Chancellor says Tories trying to topple the prime minister want to crash UK out of EU without a deal – relishing opportunity to 'flush' them out

Rob Merrick
Deputy Political Editor
Wednesday 12 December 2018 15:36 GMT
Chancellor Philip Hammond slams 'extremist' rebels that called no confidence vote on Theresa May

Philip Hammond has angered hard Brexit-supporting Tory MPs ahead of Theresa May’s no-confidence vote by branding them “extremists”.

The chancellor accused colleagues attempting to topple the prime minister of wanting to crash the UK out of the EU without a deal – arguing the vote would “flush” them out.

The comments were quickly attacked by Conor Burns, a leading Brexiteer, who said: “The language used by the chancellor about colleagues is deeply unhelpful.

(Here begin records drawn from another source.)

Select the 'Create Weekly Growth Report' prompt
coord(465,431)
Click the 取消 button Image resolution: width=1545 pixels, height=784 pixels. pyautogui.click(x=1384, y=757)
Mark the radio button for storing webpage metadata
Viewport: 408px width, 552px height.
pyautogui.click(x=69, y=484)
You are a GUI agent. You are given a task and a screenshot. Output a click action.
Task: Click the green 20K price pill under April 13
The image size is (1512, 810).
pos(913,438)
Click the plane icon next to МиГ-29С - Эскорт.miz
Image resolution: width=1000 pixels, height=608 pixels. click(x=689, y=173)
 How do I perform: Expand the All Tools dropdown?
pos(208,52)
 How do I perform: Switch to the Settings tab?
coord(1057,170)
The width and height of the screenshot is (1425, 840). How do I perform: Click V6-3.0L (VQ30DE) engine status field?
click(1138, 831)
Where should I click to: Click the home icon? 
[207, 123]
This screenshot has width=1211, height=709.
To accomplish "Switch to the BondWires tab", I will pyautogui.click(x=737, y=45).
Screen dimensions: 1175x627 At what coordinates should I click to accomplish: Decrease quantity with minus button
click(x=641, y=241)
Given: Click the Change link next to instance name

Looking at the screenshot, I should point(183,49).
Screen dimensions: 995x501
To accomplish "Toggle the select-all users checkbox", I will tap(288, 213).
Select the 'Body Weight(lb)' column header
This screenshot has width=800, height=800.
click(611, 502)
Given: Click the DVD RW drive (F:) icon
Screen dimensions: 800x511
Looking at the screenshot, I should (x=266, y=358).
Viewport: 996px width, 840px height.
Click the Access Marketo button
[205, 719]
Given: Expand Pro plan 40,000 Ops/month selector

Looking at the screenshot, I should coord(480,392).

We have to unite after this.”

Mr Hammond spoke out as cabinet ministers joined forces to throw their weight behind Ms May, ahead of the votes of 315 Tory MPs being cast between 6pm and 8pm this evening.

The prime minister requires 158 supporters to survive – after which there cannot be another contest for one year – although rejection by more than 100 Tory MPs could damage her fatally.

If Ms May is forced out, grassroots Tories are almost certain to pick a Brexiteer, who could put the UK on course for a no-deal Brexit if the EU refuses to renegotiate.

Speaking to Sky News, Mr Hammond argued even a tight win would be enough, saying: “One vote clearly is enough in any election competition – it’s first-past-the-post

“I’m very clear the prime minister will have the support of the great majority of parliamentary colleagues.”

Then he added: “I think what this vote today will do is flush out the extremists who are trying to advance a particular agenda which would really not be in the interests of the British people or the British economy.

“Leaving the European Union without a deal would be bad for Britain.”

Bernard Jenkin, another pro-Brexit Tory, said: “It is odd, isn’t it, that 52 per cent of the country voted leave, and we put in our manifesto that we should leave the customs union, that we should leave the single market, take back control of our laws.

“Now we are faced with an agreement that doesn’t deliver these things. And we are called the extremists. It’s an Orwellian world we are living in, isn’t it?

“I thought that once we had won the referendum, we would be accepted as the mainstream.”